OK, I can partly explain the LLM chess weirdness now

LLM Chess Ability & Illegal Moves

  • Many note that GPT‑3.5‑turbo‑instruct plays around lichess ~1750–1800 level and rarely makes illegal moves, which is non‑trivial given it only sees text move lists, not board state.
  • Others push back: even a single illegal move in a purely rules‑based game shows it hasn’t fully internalized the rules, especially compared to human players of similar rating who almost never make illegal moves with a visible board.
  • Several distinguish “chessy” illegal moves (subtle king‑in‑check issues) from blatantly impossible ones (moving non‑existent pieces or off‑board squares); skeptics say current LLMs still do the latter.

Understanding, Reasoning, and “Just Token Prediction”

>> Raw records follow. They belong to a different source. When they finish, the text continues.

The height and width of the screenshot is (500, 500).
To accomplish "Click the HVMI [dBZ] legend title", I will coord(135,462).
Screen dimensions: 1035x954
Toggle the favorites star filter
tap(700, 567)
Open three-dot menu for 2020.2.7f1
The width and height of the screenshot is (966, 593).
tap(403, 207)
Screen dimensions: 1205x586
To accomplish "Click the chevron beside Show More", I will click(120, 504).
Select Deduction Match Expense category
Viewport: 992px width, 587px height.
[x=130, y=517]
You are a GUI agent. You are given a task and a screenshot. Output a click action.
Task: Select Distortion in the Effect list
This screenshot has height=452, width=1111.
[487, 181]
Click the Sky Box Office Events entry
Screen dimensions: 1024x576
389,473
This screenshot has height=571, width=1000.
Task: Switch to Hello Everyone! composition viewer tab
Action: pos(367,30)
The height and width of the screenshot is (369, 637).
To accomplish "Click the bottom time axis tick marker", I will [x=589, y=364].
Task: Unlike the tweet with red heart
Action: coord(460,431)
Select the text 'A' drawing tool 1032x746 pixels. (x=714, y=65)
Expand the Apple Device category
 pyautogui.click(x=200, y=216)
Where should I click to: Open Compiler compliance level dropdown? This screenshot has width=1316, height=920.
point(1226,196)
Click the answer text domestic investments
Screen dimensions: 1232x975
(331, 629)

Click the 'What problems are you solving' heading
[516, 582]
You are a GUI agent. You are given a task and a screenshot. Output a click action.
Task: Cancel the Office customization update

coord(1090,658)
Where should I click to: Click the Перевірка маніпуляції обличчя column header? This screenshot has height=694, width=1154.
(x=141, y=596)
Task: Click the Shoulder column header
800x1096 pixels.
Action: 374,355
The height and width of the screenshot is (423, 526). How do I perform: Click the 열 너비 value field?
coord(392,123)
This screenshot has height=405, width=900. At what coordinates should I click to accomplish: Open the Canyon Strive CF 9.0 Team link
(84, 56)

  • One group argues that effective next‑token prediction over complex domains (chess, math, code, word problems) is a form of reasoning and world‑modeling, even if implemented via statistics.
  • Skeptics counter that:
    • Models fail badly on modified or unfamiliar tasks, or when irrelevant info is added.
    • They hallucinate reasoning steps post‑hoc and can regurgitate training data.
    • “Appearing to reason” is not the same as reliable, systematic reasoning.
  • Debate extends into Turing‑completeness: some say being Turing‑complete means, in principle, LLMs could implement reasoning; others call that practically irrelevant given efficiency and reliability constraints.

Training Data, Fine‑Tuning & Model Differences

  • A widely supported hypothesis: OpenAI trained some base models on many high‑quality chess games (e.g., Elo ≥1800 PGNs). That explains why GPT‑3.5‑turbo‑instruct is much better at chess than open models and newer chat‑tuned models.
  • Thread consensus leans away from “hidden external engine” cheating and toward “biased training data” and possible regressions from instruction‑tuning/RLHF.
  • Some suggest explicit chess RL, specialized adapters, or domain‑specific sub‑models, but this remains speculative.

Prompting, Evaluation & Alternatives

  • Regurgitating the full move list each turn often boosts performance; providing legal‑move lists or extra constraints sometimes degrades it.
  • Suggestions include:
    • Asking for analysis/plan before a move (chain‑of‑thought style).
    • Using structured tags/XML, ASCII boards, or explicit board descriptions.
    • Testing on random legal positions, weird puzzles, or rule‑changed variants to probe generalization.
  • Others propose combining LLMs with rule checkers or constrained decoding so the model “thinks” about moves but a chess engine enforces legality.

Trust, Hype, and Appropriate Standards

  • Several comments note a growing mistrust of AI vendors and a tendency to over‑ or under‑claim “reasoning.”
  • Some argue LLMs should be judged against average human competence and used as fallible tools; others insist that for formal domains (chess, medicine, safety‑critical code) even low error rates and opaque failure modes are unacceptable without strict safeguards.